The problem
What follows is a set of records. Copy them exactly and leave out the images.

Data supplied
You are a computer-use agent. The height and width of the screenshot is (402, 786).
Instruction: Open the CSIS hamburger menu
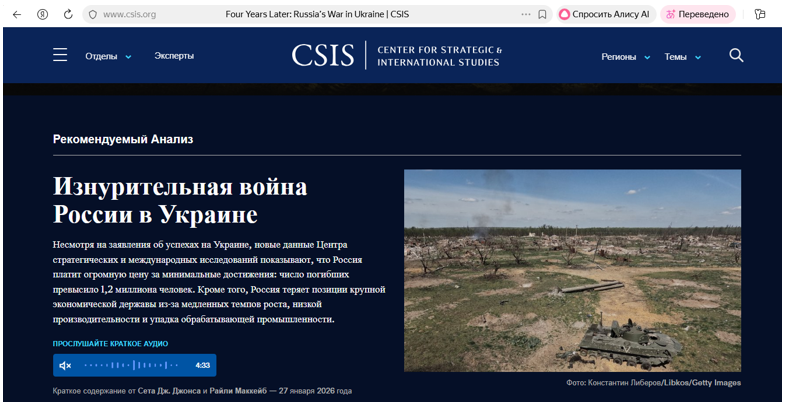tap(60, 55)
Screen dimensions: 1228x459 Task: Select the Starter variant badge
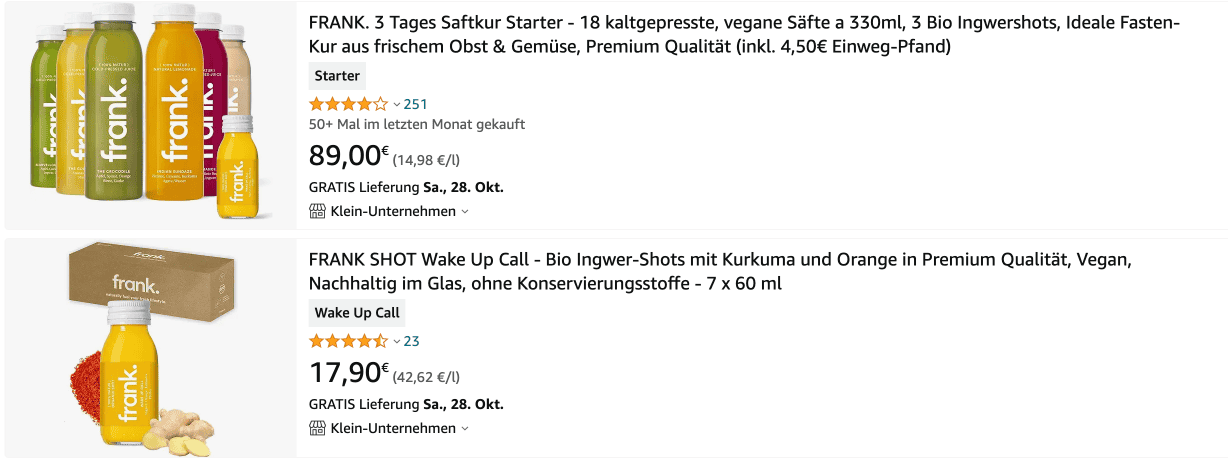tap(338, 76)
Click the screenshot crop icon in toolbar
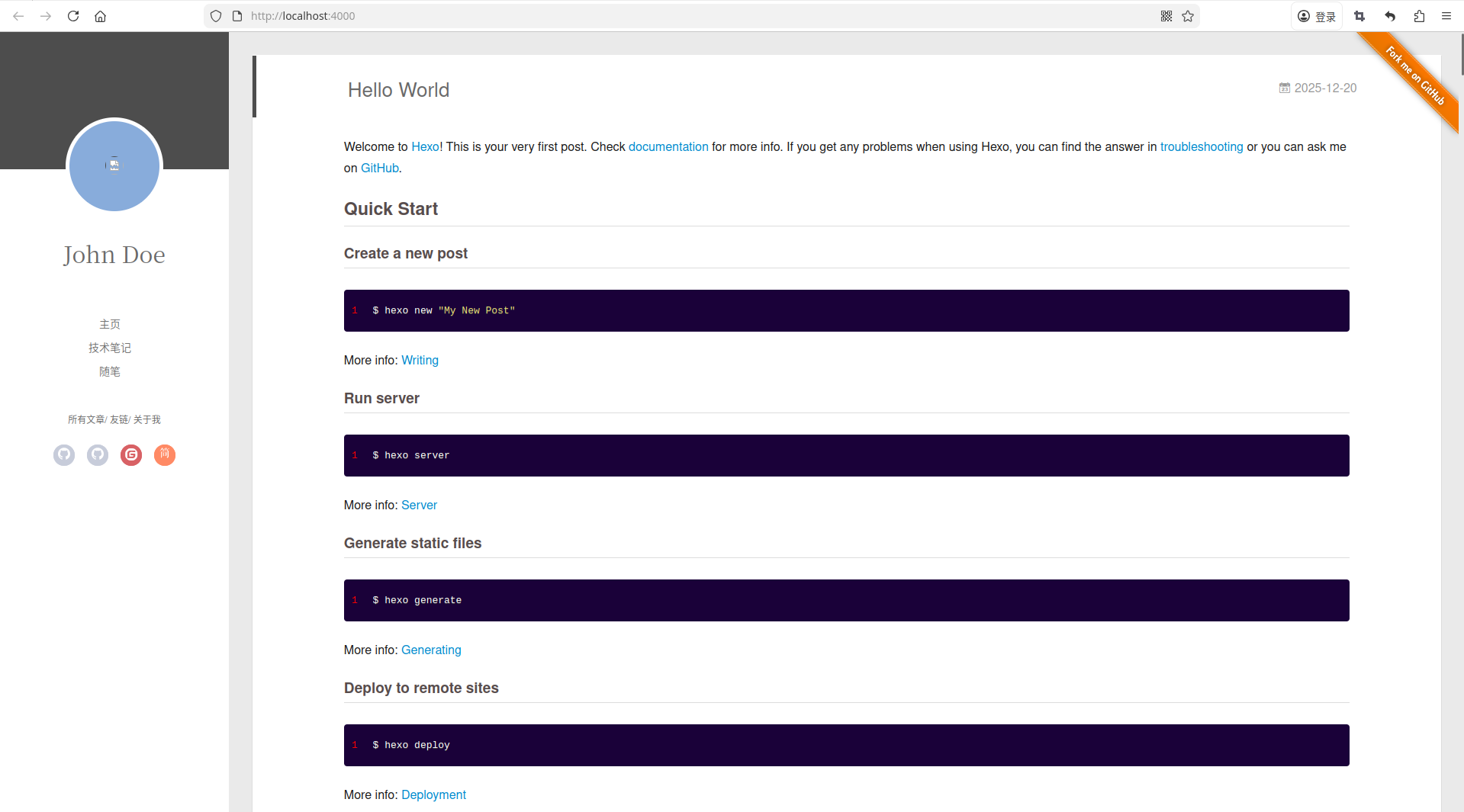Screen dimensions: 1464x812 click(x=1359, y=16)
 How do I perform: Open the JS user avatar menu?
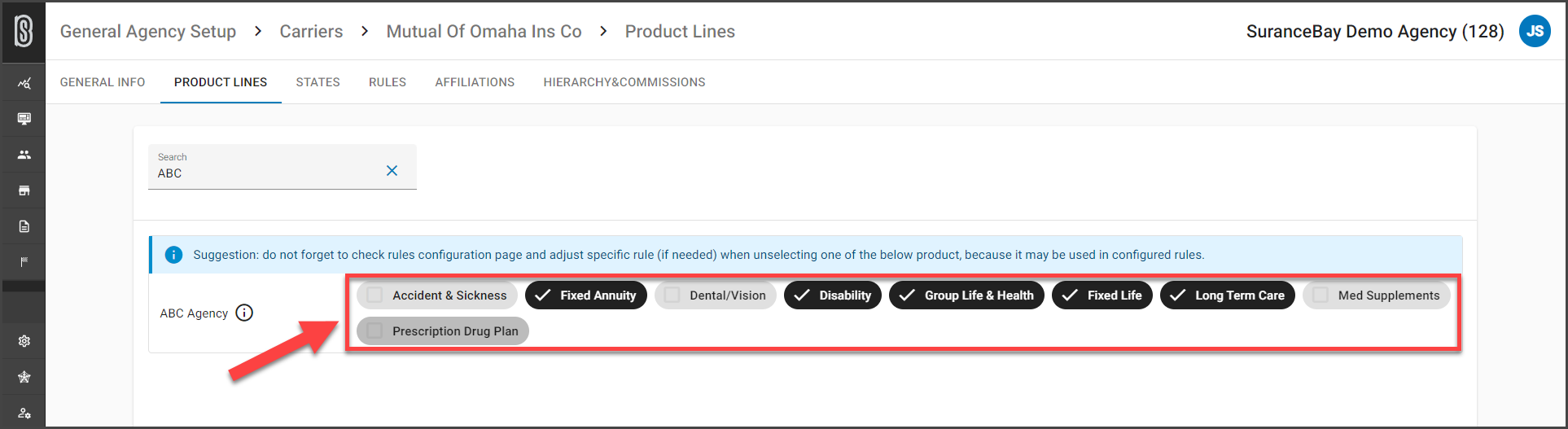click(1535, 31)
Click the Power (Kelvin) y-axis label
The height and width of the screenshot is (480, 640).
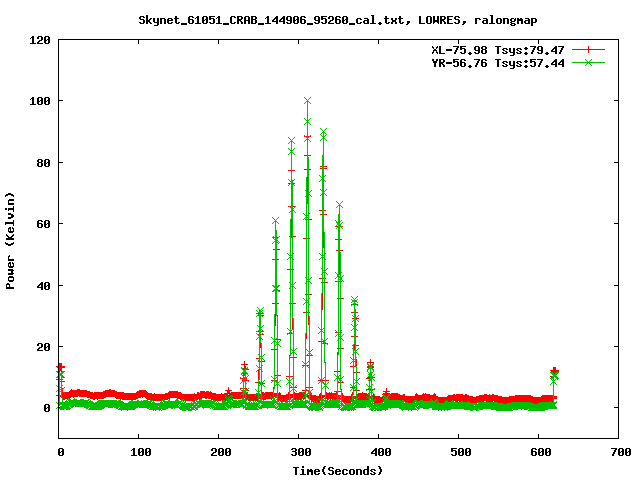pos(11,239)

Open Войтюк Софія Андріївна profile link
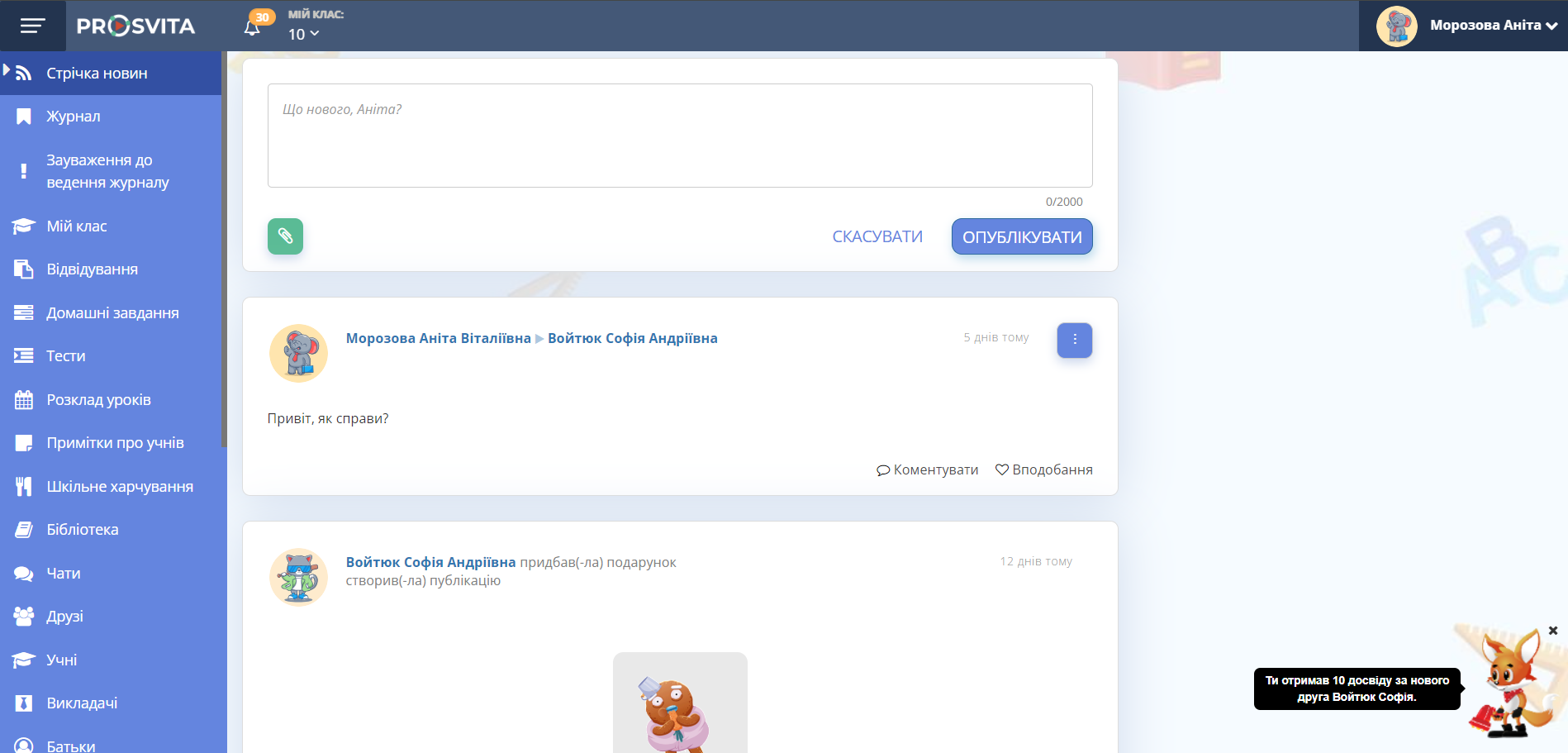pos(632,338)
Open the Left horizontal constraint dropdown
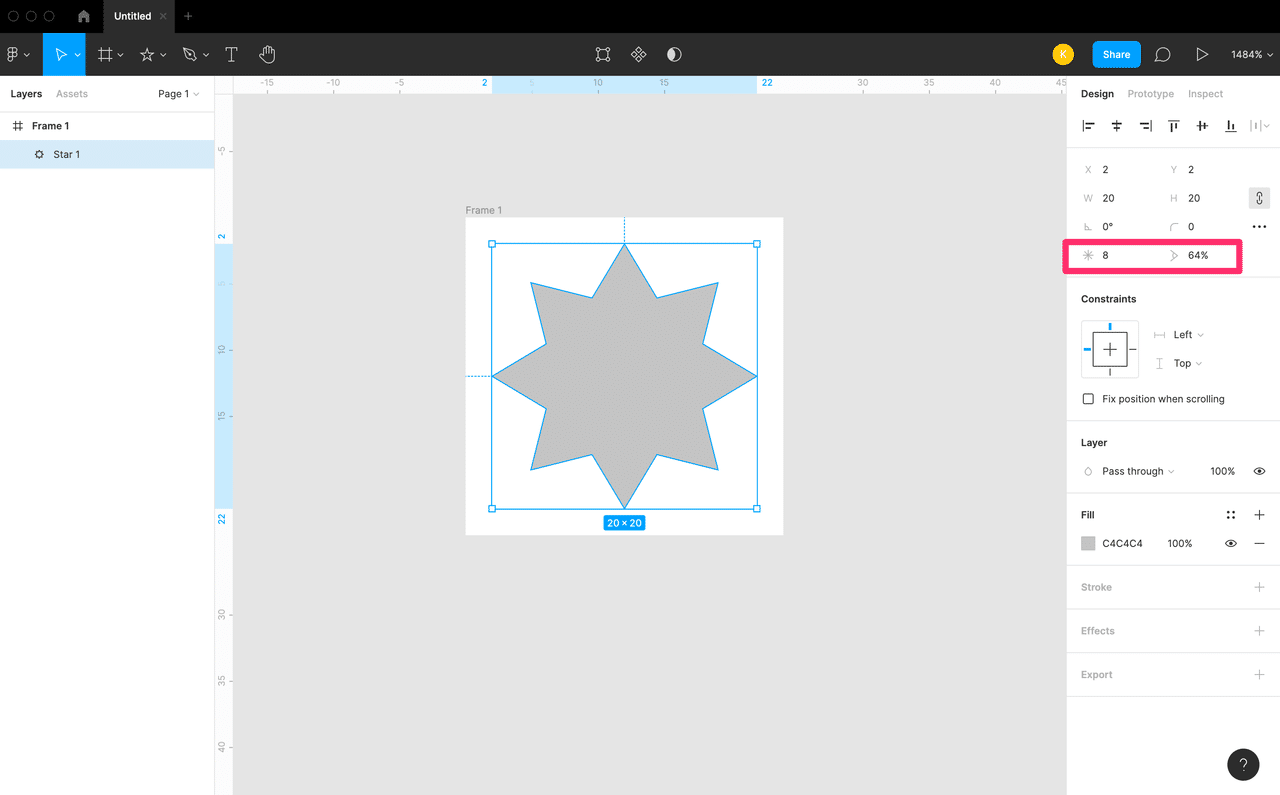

Completed exercise
You are a computer-use agent. The height and width of the screenshot is (402, 786).
Instruction: Open the CSIS hamburger menu
tap(60, 55)
Screen dimensions: 1228x459 Task: Select the Starter variant badge
tap(338, 76)
Click the screenshot crop icon in toolbar
Screen dimensions: 1464x812 click(x=1359, y=16)
 How do I perform: Open the JS user avatar menu?
click(1535, 31)
Click the Power (Kelvin) y-axis label
The height and width of the screenshot is (480, 640).
pos(11,239)

Open Войтюк Софія Андріївна profile link
pos(632,338)
Open the Left horizontal constraint dropdown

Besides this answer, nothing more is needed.